When my father suffered a hemorrhagic stroke in 1997, the doctors in the hospital were puzzled but later grateful when I told them that my father needed a second MRI.  I had noticed that he was having a minor seizure that the nurses had missed. He  did receive that second MRI at my request, and was then immediately rushed by ambulance to the neuro-intensive care unit of a major teaching hospital in Toronto. That obseration of mine saved my father’s life.  Later, his neurologist appeared incredulous when I pointed out that my father had been incorrectly diagnosed and had therefore received an inappropriate medication that had caused the bleed in his brain.  He and the team of neurologists ultimately agreed remorsefully that this had indeed been the case.

“We shall not cease from exploration
And the end of all our exploring
Will be to arrive where we started
And know the place for the first time.”
–T.S. Elliott

I have no idea how I knew what I knew. I just knew. The irrepressible call of my life’s work as a healer was now piercing into consciousness in ways that seemed both strangely effortless while also somewhat incredulous with afterthought. This was the strongest appearance of what I later came to learn was called medical intuition.
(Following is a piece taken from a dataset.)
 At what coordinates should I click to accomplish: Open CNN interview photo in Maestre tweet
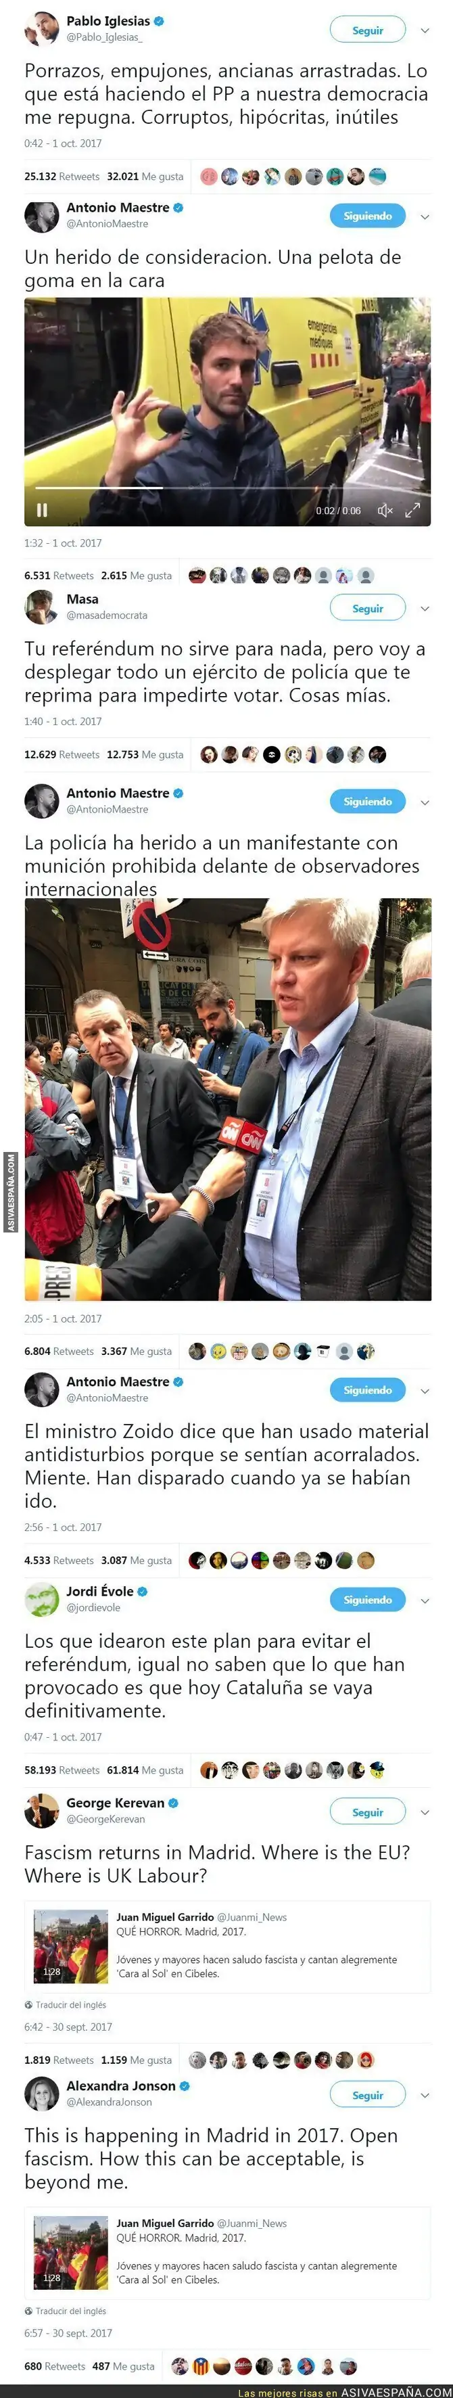(228, 1098)
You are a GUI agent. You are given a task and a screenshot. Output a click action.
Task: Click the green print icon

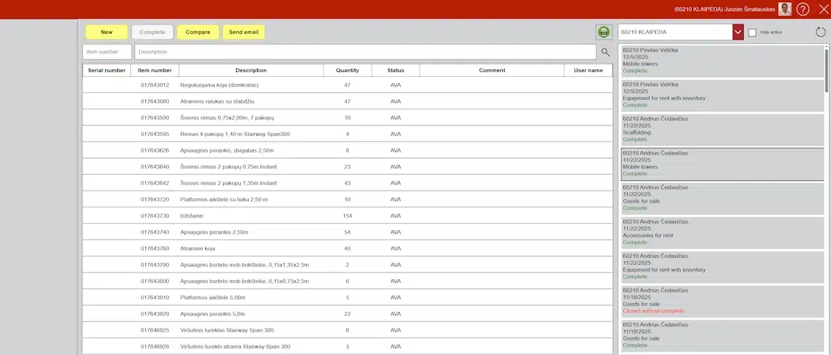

In my therapy work with my patients, both of my feet are always securely connected and rooted to the ground beneath me while I intentionally collaborate with what Carl Jung has referred to as the pre-existing, mytho-poetic realm. My patients and I refer to this realm as the Bigger Belonging.

I suppose you might say that I work to help my trauma patients reconnect with what they have always known but may have forgotten; their own transcendent belonging. I help them remember not only who they are but also what their infant eyes knew once upon a time. And, in that remembering, everything then becomes possible at a quantum level!

“Present, compassionate, optimistic… These are a few of the qualities that come to mind when I think of Pam. I am grateful for the ways in which she cultivates and shares her innate gifts of curiosity, delight, and devotion to others’ well-being. She carries her vast experience and knowledge lightly. I am inspired by Pam’s holistic approach to living and to serving others.”